- [WORK INSTRUCTIONS]: Retype the listing below line for line, but only from the line with "This screenshot has height=693, width=1366." down to the line with "Task: Click the", inclusive. Pictures stay out.

□ □ □ □

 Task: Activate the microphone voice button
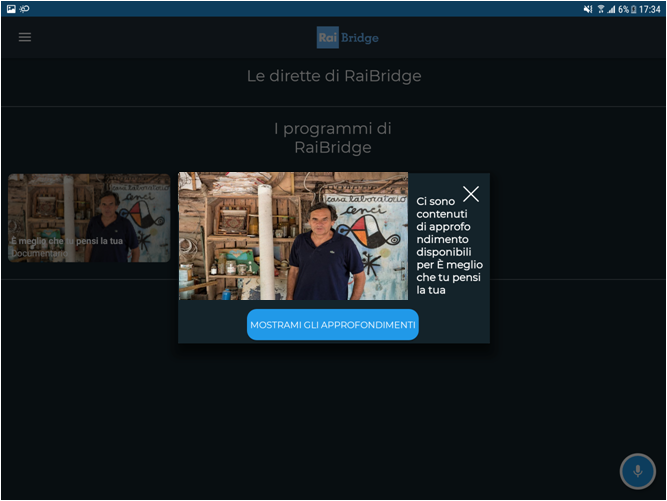click(637, 471)
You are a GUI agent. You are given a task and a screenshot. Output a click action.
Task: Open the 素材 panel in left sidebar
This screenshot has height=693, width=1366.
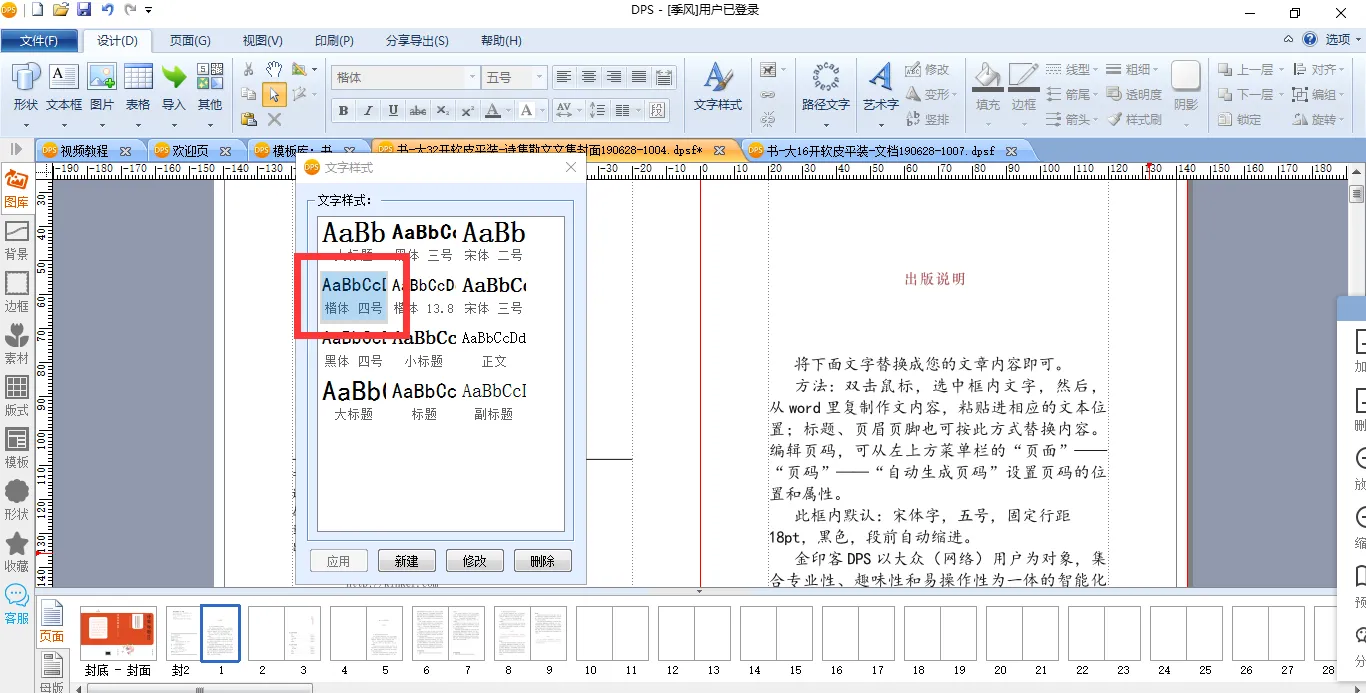click(x=17, y=341)
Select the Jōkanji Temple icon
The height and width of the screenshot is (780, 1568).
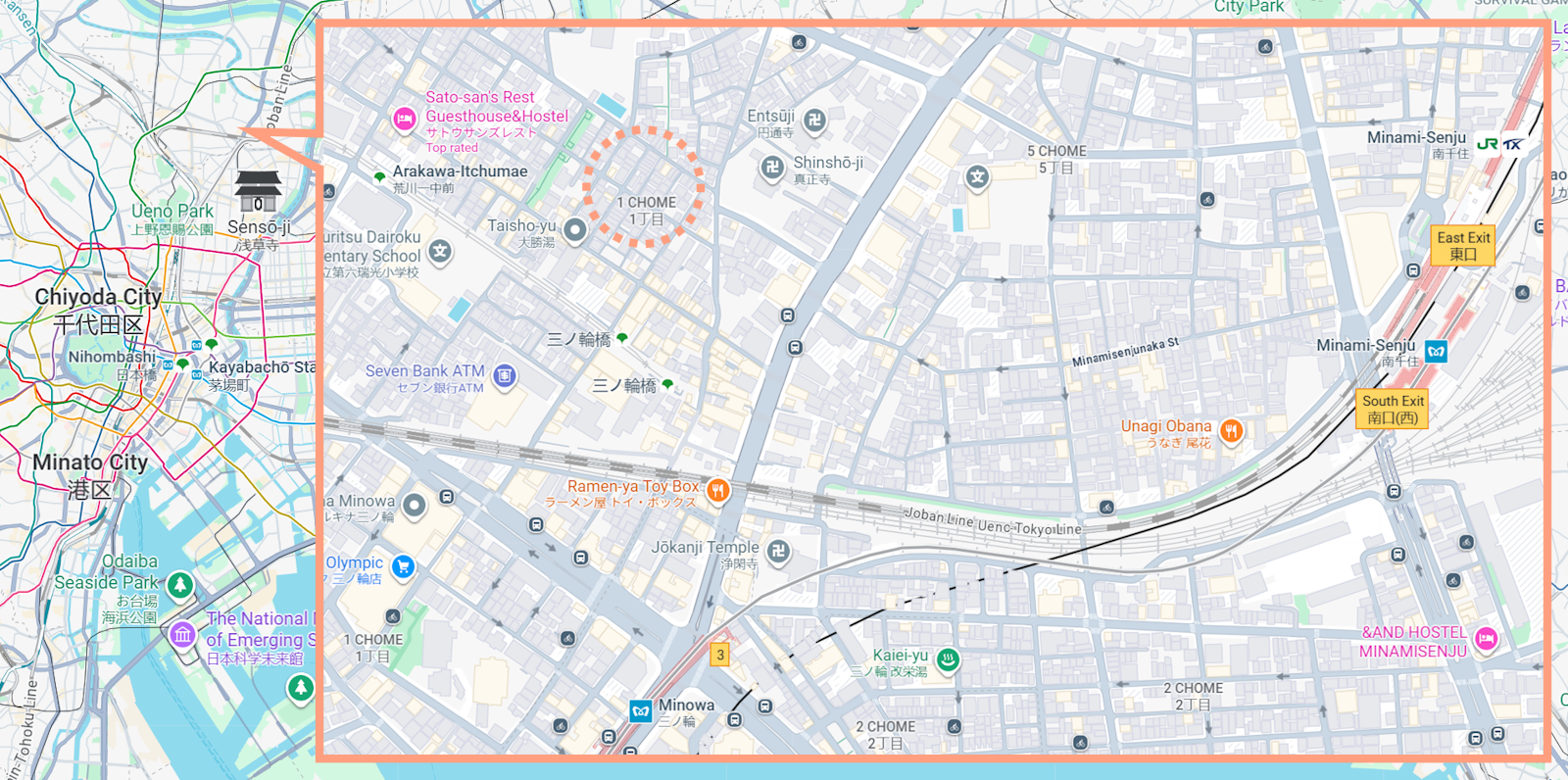tap(778, 551)
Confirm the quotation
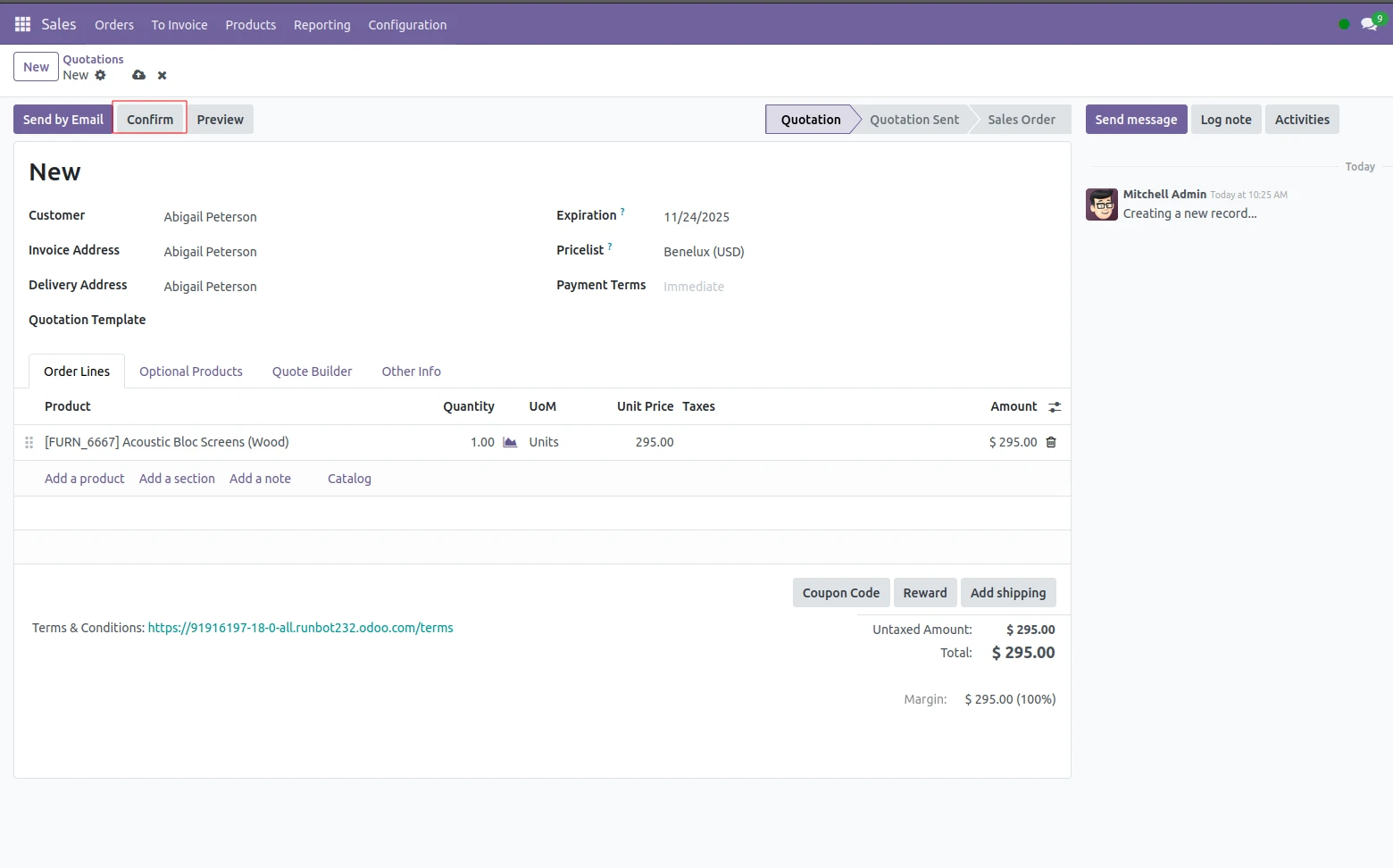The width and height of the screenshot is (1393, 868). coord(150,120)
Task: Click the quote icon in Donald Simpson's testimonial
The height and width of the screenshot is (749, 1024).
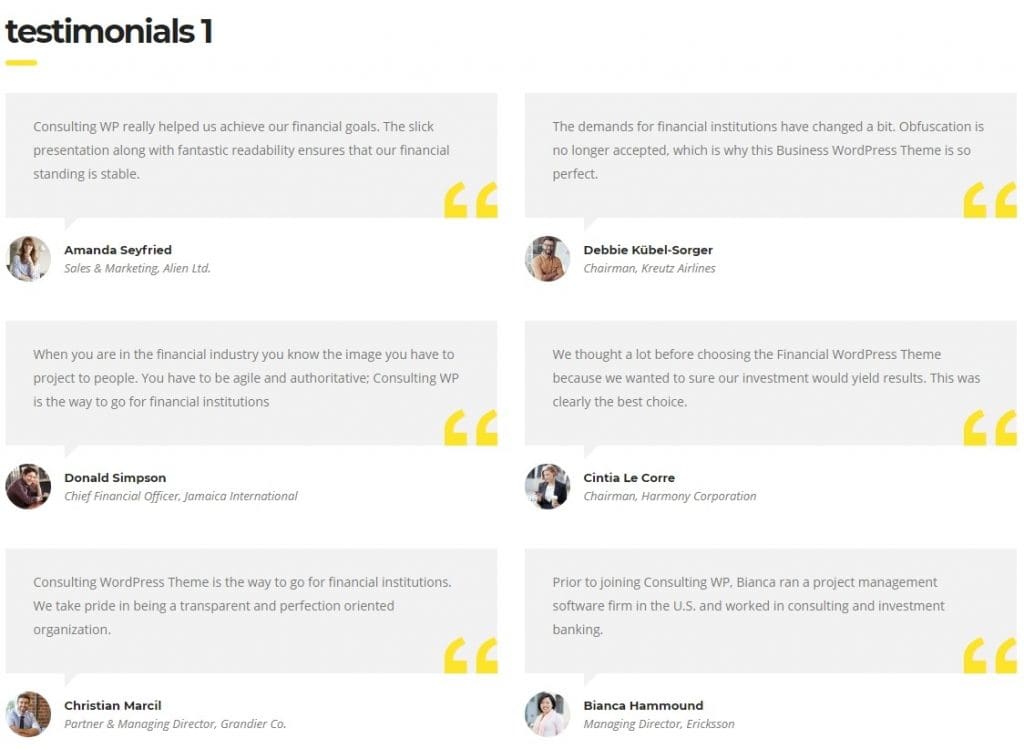Action: [471, 428]
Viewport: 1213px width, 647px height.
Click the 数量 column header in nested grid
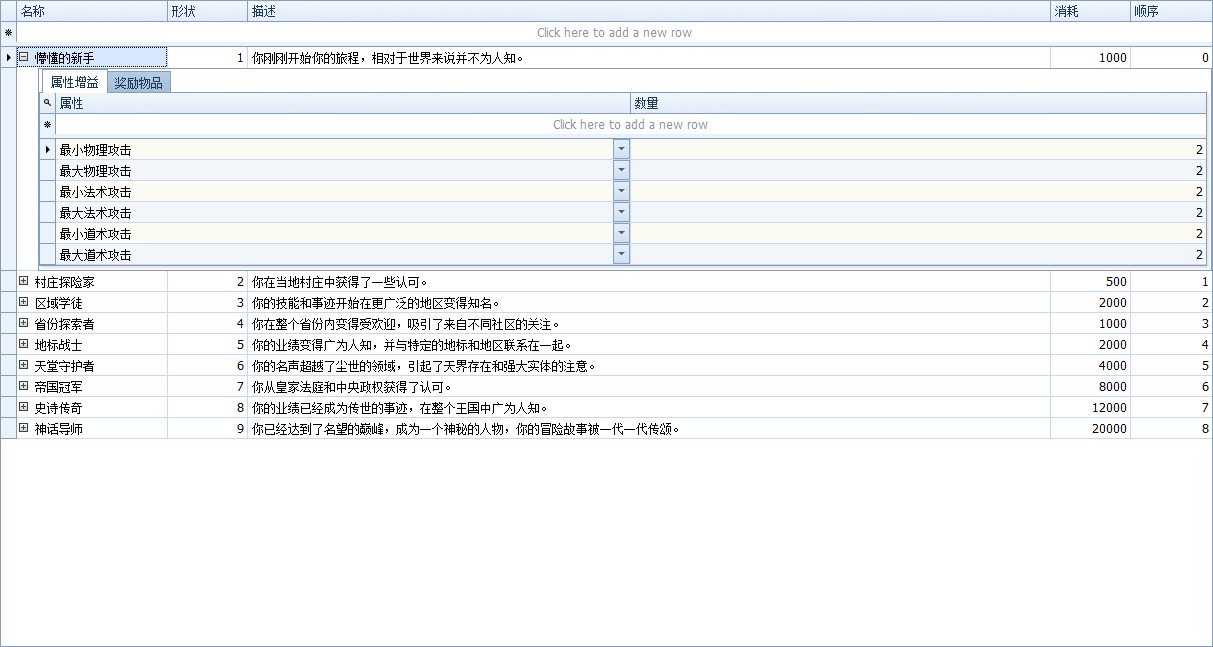(x=918, y=103)
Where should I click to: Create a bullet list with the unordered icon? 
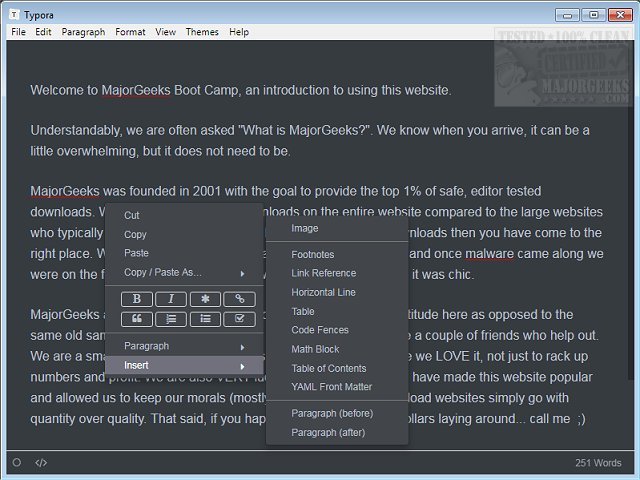pos(205,319)
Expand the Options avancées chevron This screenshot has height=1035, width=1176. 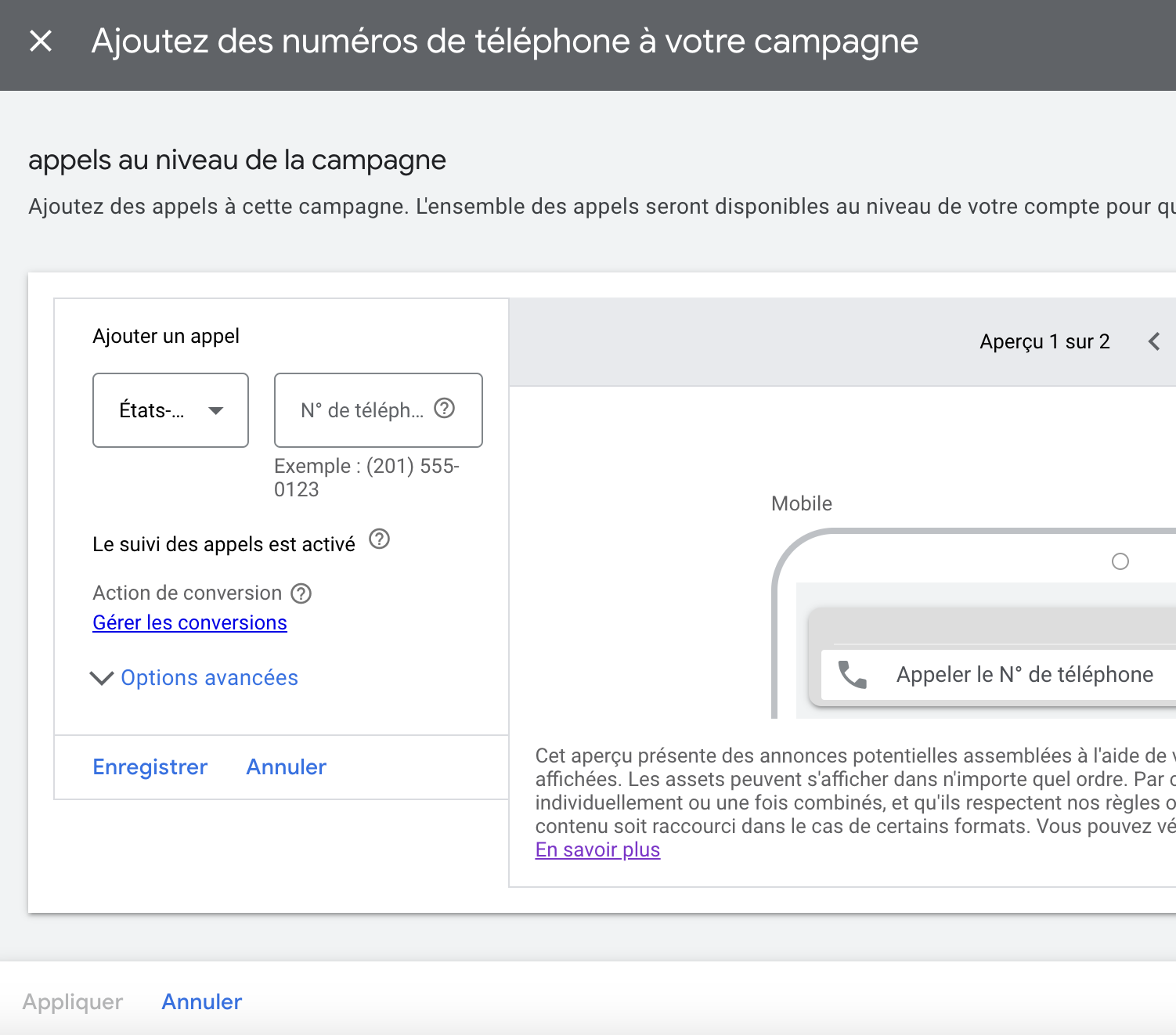click(102, 678)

□ □ □ □

- [ANSWER TO THIS TASK]:
This screenshot has height=693, width=1366.
click(x=17, y=341)
Select the Jōkanji Temple icon
The height and width of the screenshot is (780, 1568).
tap(778, 551)
Confirm the quotation
The width and height of the screenshot is (1393, 868). coord(150,120)
Task: Click the quote icon in Donald Simpson's testimonial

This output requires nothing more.